## SOURCE MATERIAL
------------------------------------------------

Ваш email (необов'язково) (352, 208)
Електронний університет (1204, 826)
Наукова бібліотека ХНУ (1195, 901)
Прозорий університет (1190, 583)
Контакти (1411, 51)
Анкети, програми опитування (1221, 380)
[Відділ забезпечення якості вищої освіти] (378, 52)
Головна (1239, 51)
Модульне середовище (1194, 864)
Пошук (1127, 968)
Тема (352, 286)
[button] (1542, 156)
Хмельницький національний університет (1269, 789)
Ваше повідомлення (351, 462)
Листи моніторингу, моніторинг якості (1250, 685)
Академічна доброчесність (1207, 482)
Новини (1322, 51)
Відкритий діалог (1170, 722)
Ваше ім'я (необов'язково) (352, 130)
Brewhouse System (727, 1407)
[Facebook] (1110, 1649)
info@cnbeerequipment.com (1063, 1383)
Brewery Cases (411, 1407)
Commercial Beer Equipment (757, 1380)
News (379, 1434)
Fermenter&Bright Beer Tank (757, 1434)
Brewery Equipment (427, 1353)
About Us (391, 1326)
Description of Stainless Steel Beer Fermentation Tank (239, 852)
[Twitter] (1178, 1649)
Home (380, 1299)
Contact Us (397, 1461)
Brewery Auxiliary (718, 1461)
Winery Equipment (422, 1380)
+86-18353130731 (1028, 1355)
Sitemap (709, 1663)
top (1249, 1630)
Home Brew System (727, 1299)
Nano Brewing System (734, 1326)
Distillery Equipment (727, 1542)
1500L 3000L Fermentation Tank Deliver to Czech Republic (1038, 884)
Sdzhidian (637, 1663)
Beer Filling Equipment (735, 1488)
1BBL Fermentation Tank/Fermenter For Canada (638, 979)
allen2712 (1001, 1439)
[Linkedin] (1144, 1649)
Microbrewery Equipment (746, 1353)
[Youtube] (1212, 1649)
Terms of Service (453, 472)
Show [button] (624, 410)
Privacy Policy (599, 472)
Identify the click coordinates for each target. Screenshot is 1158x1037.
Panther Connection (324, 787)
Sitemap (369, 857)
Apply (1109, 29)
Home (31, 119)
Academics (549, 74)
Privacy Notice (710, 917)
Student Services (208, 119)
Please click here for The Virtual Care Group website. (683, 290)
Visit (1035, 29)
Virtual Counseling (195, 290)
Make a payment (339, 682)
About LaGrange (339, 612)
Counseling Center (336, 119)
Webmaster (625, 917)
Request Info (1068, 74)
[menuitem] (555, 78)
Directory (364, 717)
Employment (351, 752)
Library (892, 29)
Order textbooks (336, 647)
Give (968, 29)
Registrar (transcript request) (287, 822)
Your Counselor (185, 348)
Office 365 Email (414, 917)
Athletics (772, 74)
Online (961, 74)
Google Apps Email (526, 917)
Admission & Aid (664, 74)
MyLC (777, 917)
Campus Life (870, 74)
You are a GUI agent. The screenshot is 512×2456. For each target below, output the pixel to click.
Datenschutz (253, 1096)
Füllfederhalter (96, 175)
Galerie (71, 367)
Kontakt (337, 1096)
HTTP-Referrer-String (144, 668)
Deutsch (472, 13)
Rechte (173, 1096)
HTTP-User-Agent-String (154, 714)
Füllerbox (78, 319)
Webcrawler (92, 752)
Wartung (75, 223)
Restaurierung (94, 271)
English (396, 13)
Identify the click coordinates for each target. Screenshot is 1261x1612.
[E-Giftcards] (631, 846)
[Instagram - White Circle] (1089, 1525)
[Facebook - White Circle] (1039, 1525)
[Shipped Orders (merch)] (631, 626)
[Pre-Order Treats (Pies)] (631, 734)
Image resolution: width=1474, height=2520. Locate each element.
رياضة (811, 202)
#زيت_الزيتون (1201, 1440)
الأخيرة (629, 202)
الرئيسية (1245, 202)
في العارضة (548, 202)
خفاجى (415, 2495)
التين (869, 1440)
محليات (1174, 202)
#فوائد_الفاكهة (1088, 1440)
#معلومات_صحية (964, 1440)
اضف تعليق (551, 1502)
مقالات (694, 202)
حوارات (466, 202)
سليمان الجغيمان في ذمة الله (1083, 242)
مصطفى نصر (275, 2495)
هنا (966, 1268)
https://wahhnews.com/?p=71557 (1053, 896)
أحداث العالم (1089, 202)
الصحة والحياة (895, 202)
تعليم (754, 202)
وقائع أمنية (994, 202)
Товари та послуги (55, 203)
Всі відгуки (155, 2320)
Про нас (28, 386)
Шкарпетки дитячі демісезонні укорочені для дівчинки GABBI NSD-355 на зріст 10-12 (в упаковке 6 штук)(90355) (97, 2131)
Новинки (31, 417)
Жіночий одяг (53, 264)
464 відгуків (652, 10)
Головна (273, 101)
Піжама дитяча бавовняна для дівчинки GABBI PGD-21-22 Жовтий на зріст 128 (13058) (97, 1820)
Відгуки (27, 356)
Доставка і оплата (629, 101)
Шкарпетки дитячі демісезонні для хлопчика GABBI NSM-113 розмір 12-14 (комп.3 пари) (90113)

------------------------------------------------

## EXERCISE AIM
Update the material by replacing every "Sitemap" with "Site Map" and leave everything else unchanged.

## CORRECT ANSWER
Ваш email (необов'язково) (352, 208)
Електронний університет (1204, 826)
Наукова бібліотека ХНУ (1195, 901)
Прозорий університет (1190, 583)
Контакти (1411, 51)
Анкети, програми опитування (1221, 380)
[Відділ забезпечення якості вищої освіти] (378, 52)
Головна (1239, 51)
Модульне середовище (1194, 864)
Пошук (1127, 968)
Тема (352, 286)
[button] (1542, 156)
Хмельницький національний університет (1269, 789)
Ваше повідомлення (351, 462)
Листи моніторингу, моніторинг якості (1250, 685)
Академічна доброчесність (1207, 482)
Новини (1322, 51)
Відкритий діалог (1170, 722)
Ваше ім'я (необов'язково) (352, 130)
Brewhouse System (727, 1407)
[Facebook] (1110, 1649)
info@cnbeerequipment.com (1063, 1383)
Brewery Cases (411, 1407)
Commercial Beer Equipment (757, 1380)
News (379, 1434)
Fermenter&Bright Beer Tank (757, 1434)
Brewery Equipment (427, 1353)
About Us (391, 1326)
Description of Stainless Steel Beer Fermentation Tank (239, 852)
[Twitter] (1178, 1649)
Home (380, 1299)
Contact Us (397, 1461)
Brewery Auxiliary (718, 1461)
Winery Equipment (422, 1380)
+86-18353130731 (1028, 1355)
Site Map (709, 1663)
top (1249, 1630)
Home Brew System (727, 1299)
Nano Brewing System (734, 1326)
Distillery Equipment (727, 1542)
1500L 3000L Fermentation Tank Deliver to Czech Republic (1038, 884)
Sdzhidian (637, 1663)
Beer Filling Equipment (735, 1488)
1BBL Fermentation Tank/Fermenter For Canada (638, 979)
allen2712 (1001, 1439)
[Linkedin] (1144, 1649)
Microbrewery Equipment (746, 1353)
[Youtube] (1212, 1649)
Terms of Service (453, 472)
Show [button] (624, 410)
Privacy Policy (599, 472)
Identify the click coordinates for each target. Screenshot is 1158x1037.
Panther Connection (324, 787)
Site Map (369, 857)
Apply (1109, 29)
Home (31, 119)
Academics (549, 74)
Privacy Notice (710, 917)
Student Services (208, 119)
Please click here for The Virtual Care Group website. (683, 290)
Visit (1035, 29)
Virtual Counseling (195, 290)
Make a payment (339, 682)
About LaGrange (339, 612)
Counseling Center (336, 119)
Webmaster (625, 917)
Request Info (1068, 74)
[menuitem] (555, 78)
Directory (364, 717)
Employment (351, 752)
Library (892, 29)
Order textbooks (336, 647)
Give (968, 29)
Registrar (transcript request) (287, 822)
Your Counselor (185, 348)
Office 365 Email (414, 917)
Athletics (772, 74)
Online (961, 74)
Google Apps Email (526, 917)
Admission & Aid (664, 74)
MyLC (777, 917)
Campus Life (870, 74)
You are a GUI agent. The screenshot is 512×2456. For each target below, output the pixel to click.
Datenschutz (253, 1096)
Füllfederhalter (96, 175)
Galerie (71, 367)
Kontakt (337, 1096)
HTTP-Referrer-String (144, 668)
Deutsch (472, 13)
Rechte (173, 1096)
HTTP-User-Agent-String (154, 714)
Füllerbox (78, 319)
Webcrawler (92, 752)
Wartung (75, 223)
Restaurierung (94, 271)
English (396, 13)
Identify the click coordinates for each target. Screenshot is 1261x1612.
[E-Giftcards] (631, 846)
[Instagram - White Circle] (1089, 1525)
[Facebook - White Circle] (1039, 1525)
[Shipped Orders (merch)] (631, 626)
[Pre-Order Treats (Pies)] (631, 734)
Image resolution: width=1474, height=2520. Locate each element.
رياضة (811, 202)
#زيت_الزيتون (1201, 1440)
الأخيرة (629, 202)
الرئيسية (1245, 202)
في العارضة (548, 202)
خفاجى (415, 2495)
التين (869, 1440)
محليات (1174, 202)
#فوائد_الفاكهة (1088, 1440)
#معلومات_صحية (964, 1440)
اضف تعليق (551, 1502)
مقالات (694, 202)
حوارات (466, 202)
سليمان الجغيمان في ذمة الله (1083, 242)
مصطفى نصر (275, 2495)
هنا (966, 1268)
https://wahhnews.com/?p=71557 (1053, 896)
أحداث العالم (1089, 202)
الصحة والحياة (895, 202)
تعليم (754, 202)
وقائع أمنية (994, 202)
Товари та послуги (55, 203)
Всі відгуки (155, 2320)
Про нас (28, 386)
Шкарпетки дитячі демісезонні укорочені для дівчинки GABBI NSD-355 на зріст 10-12 (в упаковке 6 штук)(90355) (97, 2131)
Новинки (31, 417)
Жіночий одяг (53, 264)
464 відгуків (652, 10)
Головна (273, 101)
Піжама дитяча бавовняна для дівчинки GABBI PGD-21-22 Жовтий на зріст 128 (13058) (97, 1820)
Відгуки (27, 356)
Доставка і оплата (629, 101)
Шкарпетки дитячі демісезонні для хлопчика GABBI NSM-113 розмір 12-14 (комп.3 пари) (90113)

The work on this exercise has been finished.